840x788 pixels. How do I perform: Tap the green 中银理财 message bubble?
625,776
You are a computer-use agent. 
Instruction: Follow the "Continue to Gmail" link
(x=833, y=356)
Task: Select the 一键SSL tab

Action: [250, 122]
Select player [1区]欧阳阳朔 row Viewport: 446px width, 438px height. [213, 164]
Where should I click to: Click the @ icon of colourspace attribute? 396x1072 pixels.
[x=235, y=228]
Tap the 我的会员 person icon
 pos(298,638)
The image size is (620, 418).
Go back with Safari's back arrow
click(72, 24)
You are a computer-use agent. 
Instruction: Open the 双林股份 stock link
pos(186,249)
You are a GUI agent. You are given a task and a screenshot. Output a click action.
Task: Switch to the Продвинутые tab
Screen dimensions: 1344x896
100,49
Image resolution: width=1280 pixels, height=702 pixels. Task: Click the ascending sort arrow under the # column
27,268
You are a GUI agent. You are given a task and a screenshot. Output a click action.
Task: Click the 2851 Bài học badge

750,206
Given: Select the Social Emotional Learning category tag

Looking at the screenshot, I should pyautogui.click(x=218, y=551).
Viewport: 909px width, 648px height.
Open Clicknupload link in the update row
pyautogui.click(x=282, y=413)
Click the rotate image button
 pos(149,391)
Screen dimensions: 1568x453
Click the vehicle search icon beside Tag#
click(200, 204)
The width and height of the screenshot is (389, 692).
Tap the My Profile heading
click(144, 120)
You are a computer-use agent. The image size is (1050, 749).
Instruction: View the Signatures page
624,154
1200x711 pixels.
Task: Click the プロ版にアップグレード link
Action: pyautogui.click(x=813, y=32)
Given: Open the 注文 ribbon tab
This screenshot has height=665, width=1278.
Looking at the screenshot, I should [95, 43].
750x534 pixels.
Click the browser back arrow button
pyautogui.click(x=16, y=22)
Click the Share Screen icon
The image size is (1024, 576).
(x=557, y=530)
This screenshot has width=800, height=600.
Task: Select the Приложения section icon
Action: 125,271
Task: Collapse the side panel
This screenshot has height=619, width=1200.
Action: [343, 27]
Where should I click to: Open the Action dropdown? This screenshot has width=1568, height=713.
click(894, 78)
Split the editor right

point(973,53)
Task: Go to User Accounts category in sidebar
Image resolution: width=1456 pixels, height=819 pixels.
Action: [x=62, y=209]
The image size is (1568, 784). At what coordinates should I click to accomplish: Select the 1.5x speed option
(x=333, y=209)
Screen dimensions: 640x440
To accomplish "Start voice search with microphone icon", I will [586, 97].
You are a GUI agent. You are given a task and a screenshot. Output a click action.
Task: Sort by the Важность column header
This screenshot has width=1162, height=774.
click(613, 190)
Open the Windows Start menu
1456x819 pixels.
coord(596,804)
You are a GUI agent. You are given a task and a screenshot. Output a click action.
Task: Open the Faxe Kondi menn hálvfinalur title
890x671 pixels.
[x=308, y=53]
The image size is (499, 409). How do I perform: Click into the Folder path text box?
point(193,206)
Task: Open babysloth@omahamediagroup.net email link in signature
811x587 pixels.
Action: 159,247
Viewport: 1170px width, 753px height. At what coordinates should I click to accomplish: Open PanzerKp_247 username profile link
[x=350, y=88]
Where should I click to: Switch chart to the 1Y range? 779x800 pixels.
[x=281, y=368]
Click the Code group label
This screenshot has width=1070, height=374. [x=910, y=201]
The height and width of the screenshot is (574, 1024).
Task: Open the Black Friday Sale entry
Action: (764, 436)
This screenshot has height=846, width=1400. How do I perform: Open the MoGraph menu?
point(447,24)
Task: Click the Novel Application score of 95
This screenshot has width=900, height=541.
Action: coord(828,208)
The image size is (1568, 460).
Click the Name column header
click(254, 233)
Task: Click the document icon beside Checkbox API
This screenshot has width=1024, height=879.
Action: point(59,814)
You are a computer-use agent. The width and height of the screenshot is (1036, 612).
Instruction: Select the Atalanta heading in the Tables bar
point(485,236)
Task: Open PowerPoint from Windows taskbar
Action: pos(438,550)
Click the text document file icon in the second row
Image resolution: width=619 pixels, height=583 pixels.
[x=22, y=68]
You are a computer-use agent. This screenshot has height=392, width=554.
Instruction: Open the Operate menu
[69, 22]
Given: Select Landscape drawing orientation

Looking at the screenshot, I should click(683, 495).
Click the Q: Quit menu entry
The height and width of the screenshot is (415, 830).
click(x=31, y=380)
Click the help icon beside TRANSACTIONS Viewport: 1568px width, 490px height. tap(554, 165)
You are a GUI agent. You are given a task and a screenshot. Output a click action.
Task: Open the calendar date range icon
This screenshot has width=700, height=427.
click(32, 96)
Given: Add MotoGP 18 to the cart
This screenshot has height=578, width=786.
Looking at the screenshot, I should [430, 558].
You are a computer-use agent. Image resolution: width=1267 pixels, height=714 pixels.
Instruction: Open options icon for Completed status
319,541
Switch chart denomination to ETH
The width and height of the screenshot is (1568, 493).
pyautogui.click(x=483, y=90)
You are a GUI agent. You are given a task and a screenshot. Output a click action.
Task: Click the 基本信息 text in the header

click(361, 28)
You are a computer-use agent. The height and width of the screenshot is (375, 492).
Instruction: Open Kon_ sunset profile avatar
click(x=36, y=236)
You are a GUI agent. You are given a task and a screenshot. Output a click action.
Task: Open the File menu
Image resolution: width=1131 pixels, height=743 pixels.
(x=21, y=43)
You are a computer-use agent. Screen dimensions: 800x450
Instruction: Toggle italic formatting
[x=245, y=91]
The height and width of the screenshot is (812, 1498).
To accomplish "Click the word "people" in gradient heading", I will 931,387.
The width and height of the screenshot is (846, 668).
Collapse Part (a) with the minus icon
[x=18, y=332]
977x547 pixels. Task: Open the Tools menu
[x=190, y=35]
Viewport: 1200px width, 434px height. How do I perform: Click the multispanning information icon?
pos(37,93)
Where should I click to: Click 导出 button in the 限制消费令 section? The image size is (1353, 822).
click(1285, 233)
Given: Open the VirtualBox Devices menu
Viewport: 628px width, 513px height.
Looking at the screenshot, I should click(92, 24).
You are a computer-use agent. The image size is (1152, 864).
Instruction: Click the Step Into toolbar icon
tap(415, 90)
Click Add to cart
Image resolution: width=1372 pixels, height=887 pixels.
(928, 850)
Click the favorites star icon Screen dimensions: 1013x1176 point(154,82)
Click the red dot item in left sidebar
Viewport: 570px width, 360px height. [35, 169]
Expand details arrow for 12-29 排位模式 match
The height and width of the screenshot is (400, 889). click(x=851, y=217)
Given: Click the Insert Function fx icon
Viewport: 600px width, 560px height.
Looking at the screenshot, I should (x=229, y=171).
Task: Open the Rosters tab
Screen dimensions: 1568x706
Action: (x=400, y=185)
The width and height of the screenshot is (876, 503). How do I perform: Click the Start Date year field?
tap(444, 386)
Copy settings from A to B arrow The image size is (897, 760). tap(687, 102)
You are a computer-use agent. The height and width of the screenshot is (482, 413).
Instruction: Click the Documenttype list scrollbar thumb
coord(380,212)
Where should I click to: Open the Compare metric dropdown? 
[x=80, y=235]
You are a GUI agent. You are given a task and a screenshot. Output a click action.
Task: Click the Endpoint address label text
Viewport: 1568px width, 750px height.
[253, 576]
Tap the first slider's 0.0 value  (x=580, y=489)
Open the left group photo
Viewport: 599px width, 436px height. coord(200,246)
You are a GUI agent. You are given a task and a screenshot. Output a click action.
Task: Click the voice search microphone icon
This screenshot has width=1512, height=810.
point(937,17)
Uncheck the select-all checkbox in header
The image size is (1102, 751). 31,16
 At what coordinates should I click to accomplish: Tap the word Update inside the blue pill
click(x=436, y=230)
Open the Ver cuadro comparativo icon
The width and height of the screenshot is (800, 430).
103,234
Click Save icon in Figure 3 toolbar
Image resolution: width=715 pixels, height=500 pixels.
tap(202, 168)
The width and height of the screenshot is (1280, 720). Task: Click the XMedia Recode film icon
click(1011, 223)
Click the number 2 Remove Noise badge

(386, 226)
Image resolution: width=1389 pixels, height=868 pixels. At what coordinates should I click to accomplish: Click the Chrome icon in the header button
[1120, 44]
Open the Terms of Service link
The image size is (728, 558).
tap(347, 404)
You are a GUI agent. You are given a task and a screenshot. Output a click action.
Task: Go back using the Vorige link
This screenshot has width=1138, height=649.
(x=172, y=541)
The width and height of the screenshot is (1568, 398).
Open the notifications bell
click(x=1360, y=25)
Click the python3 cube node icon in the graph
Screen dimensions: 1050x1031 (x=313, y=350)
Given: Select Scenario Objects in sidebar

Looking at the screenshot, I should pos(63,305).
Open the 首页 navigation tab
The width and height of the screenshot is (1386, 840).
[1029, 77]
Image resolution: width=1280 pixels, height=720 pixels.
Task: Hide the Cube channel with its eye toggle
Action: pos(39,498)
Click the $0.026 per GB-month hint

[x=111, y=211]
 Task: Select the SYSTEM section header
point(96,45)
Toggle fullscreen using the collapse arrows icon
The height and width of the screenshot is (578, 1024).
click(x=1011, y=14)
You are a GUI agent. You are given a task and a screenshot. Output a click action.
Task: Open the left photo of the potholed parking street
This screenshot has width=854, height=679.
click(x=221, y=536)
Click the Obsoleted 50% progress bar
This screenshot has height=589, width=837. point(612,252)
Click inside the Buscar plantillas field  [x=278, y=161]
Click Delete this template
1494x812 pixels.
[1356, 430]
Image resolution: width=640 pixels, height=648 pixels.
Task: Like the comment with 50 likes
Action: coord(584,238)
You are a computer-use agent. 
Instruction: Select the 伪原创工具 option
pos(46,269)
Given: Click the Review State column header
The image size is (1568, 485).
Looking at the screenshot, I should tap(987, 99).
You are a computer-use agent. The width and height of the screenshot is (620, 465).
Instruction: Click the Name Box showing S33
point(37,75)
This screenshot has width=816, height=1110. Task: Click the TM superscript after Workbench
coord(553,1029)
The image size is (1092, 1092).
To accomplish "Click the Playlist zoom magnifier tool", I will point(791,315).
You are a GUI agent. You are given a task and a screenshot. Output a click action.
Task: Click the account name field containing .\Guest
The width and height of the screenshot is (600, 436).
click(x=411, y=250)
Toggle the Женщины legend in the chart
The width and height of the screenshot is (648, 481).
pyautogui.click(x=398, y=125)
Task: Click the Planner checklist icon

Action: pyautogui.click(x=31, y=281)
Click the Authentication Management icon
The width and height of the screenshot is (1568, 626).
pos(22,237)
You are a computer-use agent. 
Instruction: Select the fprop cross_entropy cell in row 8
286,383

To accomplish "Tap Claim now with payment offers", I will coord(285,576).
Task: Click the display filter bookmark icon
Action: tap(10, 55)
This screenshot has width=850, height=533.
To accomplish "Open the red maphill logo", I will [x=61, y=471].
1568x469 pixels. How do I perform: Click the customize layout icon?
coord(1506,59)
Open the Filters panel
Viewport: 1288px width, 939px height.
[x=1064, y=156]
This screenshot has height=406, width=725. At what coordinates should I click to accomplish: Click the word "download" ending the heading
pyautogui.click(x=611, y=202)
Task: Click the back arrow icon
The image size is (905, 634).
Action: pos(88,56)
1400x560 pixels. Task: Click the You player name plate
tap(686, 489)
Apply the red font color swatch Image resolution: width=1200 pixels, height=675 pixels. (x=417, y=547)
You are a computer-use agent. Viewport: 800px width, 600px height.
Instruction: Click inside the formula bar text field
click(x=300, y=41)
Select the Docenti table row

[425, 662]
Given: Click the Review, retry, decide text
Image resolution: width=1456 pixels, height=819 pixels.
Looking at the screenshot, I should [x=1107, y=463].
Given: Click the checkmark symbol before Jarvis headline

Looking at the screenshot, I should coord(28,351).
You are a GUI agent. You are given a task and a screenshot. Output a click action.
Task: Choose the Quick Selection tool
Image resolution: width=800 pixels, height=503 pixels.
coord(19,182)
*****
→ What is needed:
Report the total of lines above containing the string "panel", and write nothing besides it.

→ Exercise answer:
2